The political positions of his group in Congress show similarities with the style of Chilean President Gabriel Boric: for example, he considers the governments of Nicaragua and Venezuela as dictatorships and demands from President Giammattei an official posture of condemnation of Russia and support of Ukraine, with regarding the conflict between the two countries – he even asked in court (unsuccessfully) for the cancellation of the Guatemalan State’s contract for the acquisition of millions of doses of the Russian anti-covid vaccine Sputnik V.
However, the party’s most controversial link is with the president of El Salvador, the controversial businessman and influencer Nayib Bukele.
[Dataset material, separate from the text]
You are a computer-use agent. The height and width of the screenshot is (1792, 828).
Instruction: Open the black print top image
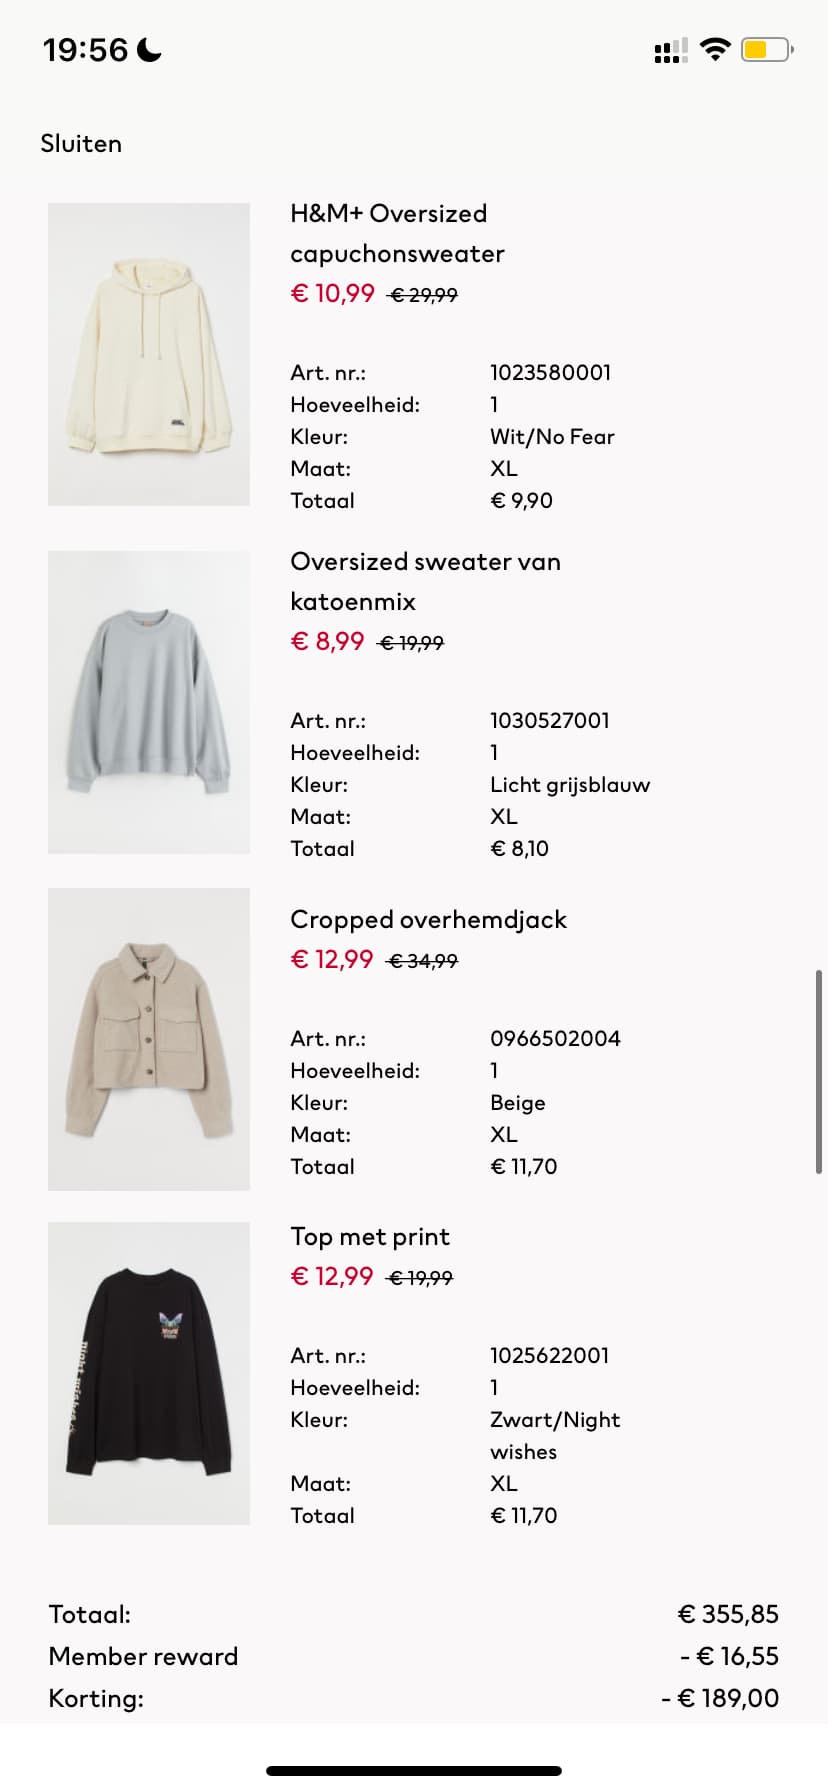(x=149, y=1373)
In these Guatemalan elections, the Salvadoran president did not openly express his support for any candidate, but in 2019, when the Seed Movement candidate was former public prosecutor Thelma Aldana, the main asset of the campaign were statements by Bukele, in which he asked youth votes and called her the “future president”.
Another situation, which perhaps also explains the phenomenon of Arévalo this year and why it was not predicted by the polls, is that, like Bukele during his candidacy in El Salvador (in 2019), Arévalo and the Seed Movement focused the efforts of this campaign year on social networks, without doing so many public acts and rallies.
Arévalo family
Despite his unexpected electoral performance, the surname Arévalo is not new in the Guatemalan Presidential Palace. His father was the writer and former president Juan José Arévalo, who governed the country between 1945 and 1951, known for a style that was called “spiritual socialism”, whose objective was “to liberate the individual psychologically”.
During that government, Guatemala carried out major reforms in health and education. The Guatemalan Institute of Social Security (IGSS) was also created, a reference in the country to this day.
However, Arévalo had to overcome several attempts at a coup d’état to complete his term. Most of these attacks carried out by the local right were sponsored by the US company United Fruit and the US embassy in the country, as reported in the famous book “As Veias Abertas da América Latina”, by the Uruguayan writer and journalist Eduardo Galeano.
In 1950, Arévalo senior elected his successor, the military Jacobo Árbenz, who maintained the progressive government program, but did not resist the onslaughts of the right and ended up the victim of a coup, in 1954.
With the beginning of the dictatorship of General Carlos Alberto Castillo, the Arévalo family was forced to flee the country, and found political asylum in Uruguay, where Bernardo Arévalo was born.
The clan would only return to the Central American country in the mid-1970s, although the dictatorial regime was still in force – at that time, under the orders of General Eugenio Laugerud. Juan José Arévalo died in Guatemala City in 1990, when the country had already regained democracy.